Tuesday, October 09, 2018

Wielding Vulnerability as a Weapon


A weekly post from my childhood to grown-up friend Carrie ~ 
sharing her awesome life and her desire to have community while doing it!


Happy TribeLife Tuesday! 

If this is your first time here, Welcome to our Tribe! We are a group of humans gathering each week to share life, inspire one another, and each of us is boldly choosing to become a difference maker in our world. 

Today I want you to pull up a chair, take a deep breath, and come find rest. Here. Right here. On this page. Over the years and through many conversations with some of my most amazing friends I have seen this frantic need for self preservation when relationships get tough. I’ve been there myself. When the vulnerability sirens start blaring, our natural instinct kicks in - SURVIVE - PROTECT! The somewhat natural tendency in shutting down emotionally and putting distance between you and said friend, partner, or family member can sometimes be alarming—but today I want to sit right there with you. 

How do we stay vulnerable in the midst of pain, hurt, shame, turmoil, and the everyday?

I’ll start with me. For a long time I had confused openness with vulnerability. I have always been a very open person. I don’t fear personal questions. If you ask me anything, 9.5 times out of 10 I am going to answer you—and I used to think that was vulnerability. But it’s not. For example, I would share with you how my husband and I have tried to conceive a child for 10 years and that we are still on that journey, but what I wouldn’t tell you is that we have started the adoption process with 3 different agencies over the years and heard from 2 of those 3 agencies that “we were not accepted” without explanation. You see, that’s the vulnerable part. Not only are unqualified physically, but now we’re labeled that as well. So therein lies this insufficiency—my insufficiency—which causes me to protect that part of my life. It’s self-preservation. 

The process of adoption is having your life scoured to see if you meet the standard. Please hear me, I believe in the process, I understand it, I appreciate it, and it’s necessary. None the less, in my “case,” showing up vulnerably means starting this process again, when I’ve already been disappointed and rejected (more than once). It means not ALWAYS hiding behind the generality of infertility. It’s accepting this precious gift of vulnerability as a sword, my weapon to brandish. It’s powerful, heavy, sharp and not to be wielded frivolously.  

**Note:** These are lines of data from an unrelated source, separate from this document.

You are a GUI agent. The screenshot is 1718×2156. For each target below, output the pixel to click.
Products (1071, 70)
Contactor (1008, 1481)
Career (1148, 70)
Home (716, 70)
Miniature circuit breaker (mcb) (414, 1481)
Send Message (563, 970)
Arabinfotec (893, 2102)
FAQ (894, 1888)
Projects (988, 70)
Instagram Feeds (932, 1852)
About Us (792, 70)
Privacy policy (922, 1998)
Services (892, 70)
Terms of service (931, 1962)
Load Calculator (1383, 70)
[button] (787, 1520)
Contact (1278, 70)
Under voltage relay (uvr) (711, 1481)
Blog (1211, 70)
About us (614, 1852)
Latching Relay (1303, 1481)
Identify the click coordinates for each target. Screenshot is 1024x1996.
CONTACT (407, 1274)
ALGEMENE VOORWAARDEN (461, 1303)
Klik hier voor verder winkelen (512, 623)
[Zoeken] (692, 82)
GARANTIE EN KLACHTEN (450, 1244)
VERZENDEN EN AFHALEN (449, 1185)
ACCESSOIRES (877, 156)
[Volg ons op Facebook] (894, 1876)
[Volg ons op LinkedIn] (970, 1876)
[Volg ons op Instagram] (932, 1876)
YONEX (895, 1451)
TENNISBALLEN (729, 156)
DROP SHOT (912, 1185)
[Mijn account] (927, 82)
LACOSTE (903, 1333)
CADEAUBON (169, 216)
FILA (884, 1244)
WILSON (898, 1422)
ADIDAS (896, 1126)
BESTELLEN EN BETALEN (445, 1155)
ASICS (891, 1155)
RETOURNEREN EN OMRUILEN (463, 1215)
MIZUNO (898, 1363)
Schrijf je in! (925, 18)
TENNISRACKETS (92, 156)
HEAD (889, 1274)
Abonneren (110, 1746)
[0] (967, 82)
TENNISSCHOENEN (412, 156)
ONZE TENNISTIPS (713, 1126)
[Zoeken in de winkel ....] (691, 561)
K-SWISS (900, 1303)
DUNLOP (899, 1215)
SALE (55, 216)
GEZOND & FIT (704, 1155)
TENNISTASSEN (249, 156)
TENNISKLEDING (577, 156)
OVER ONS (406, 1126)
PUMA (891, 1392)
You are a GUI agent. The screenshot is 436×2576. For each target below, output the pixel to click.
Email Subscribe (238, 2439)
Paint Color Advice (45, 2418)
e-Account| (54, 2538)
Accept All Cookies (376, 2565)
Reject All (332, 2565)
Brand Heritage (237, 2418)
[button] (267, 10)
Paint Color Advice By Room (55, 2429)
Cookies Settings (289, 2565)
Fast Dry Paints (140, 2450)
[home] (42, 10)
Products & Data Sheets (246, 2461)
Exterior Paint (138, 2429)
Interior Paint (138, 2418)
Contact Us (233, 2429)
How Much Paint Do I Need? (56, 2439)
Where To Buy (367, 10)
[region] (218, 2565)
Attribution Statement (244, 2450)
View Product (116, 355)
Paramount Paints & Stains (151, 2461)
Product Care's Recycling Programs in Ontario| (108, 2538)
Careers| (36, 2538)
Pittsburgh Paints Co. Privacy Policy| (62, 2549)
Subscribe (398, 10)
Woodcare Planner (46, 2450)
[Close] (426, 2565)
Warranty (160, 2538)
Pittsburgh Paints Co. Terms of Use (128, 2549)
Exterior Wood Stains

Let’s rest here for a minute on the fact that vulnerability is a weapon which you may wield. In one of the pieces I wrote a while back called Relationships, Risky Business, I stated, "vulnerability levels the playing field” and I want to expand on that a little more. Being willing to let someone in emotionally (which is all that vulnerability is) is an exposure of a tender part of yourself, meaning that you are willing to relinquish your power and lay down your weapon. This is the stuff that grows us, it puts the humanity back into living. 

Many times we want a guarantee that the other person will do the same with their sword, that they will lay it down. But having a guarantee defeats the purpose of being vulnerable. Walking into the ring, bare, with only your sword makes you so freaking powerful. It's at that point where it is no longer about self-preservation, but about how strong you really are. 

Tribe, I know this is much easier said then done. I know this because I have been in the ring many times, sometimes wielding my weapon for protection and sometimes laying it down despite the outcome. This is not a one time only type of thing. It’s choice you make continually, in every relationship, with every person you find yourself in the ring with. 

So I ask you today, How are you doing with your vulnerability?